Excerpted records:

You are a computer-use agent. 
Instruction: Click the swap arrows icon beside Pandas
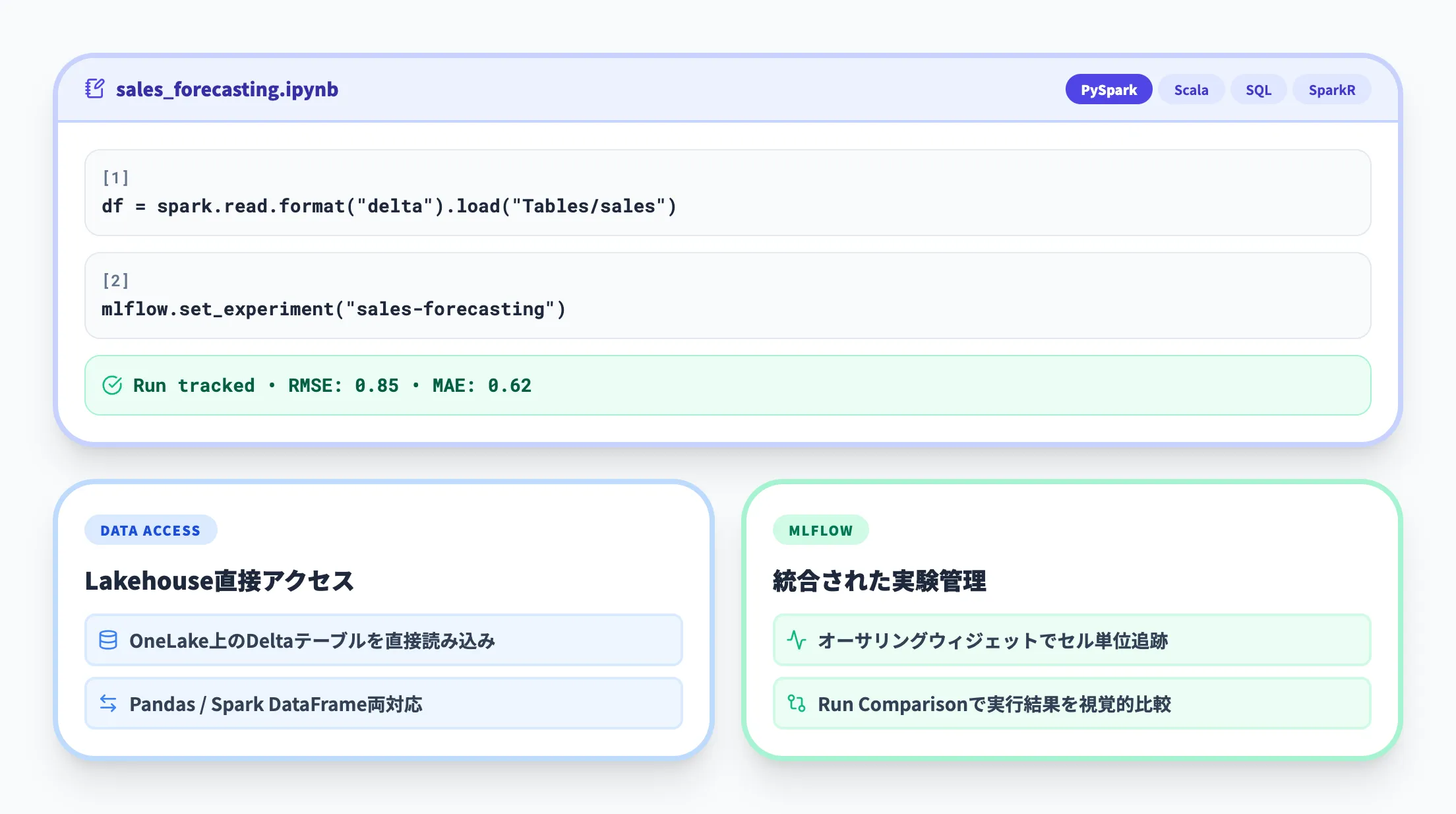coord(108,704)
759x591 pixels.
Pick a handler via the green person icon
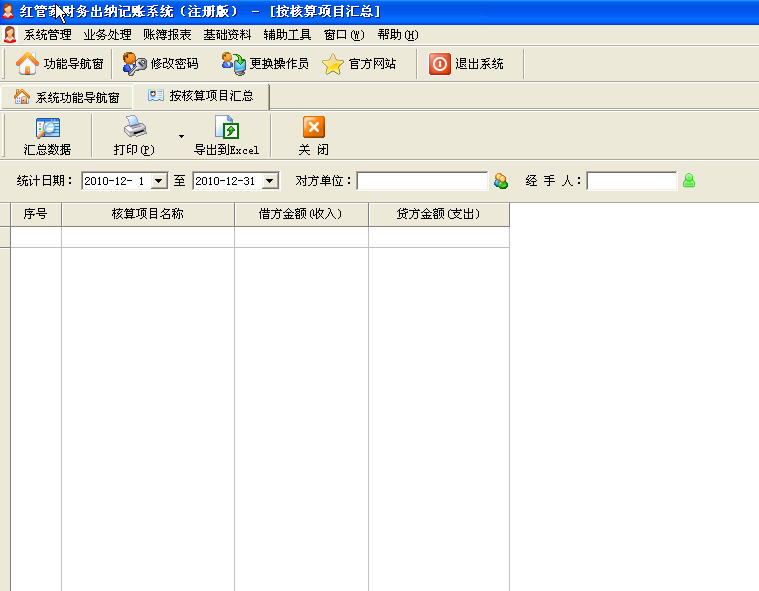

The task:
Print every line of the listing above word for word, leaving out the pictures.

Task output:
You are a computer-use agent. 
Instruction: Click the swap arrows icon beside Pandas
coord(108,704)
759x591 pixels.
Pick a handler via the green person icon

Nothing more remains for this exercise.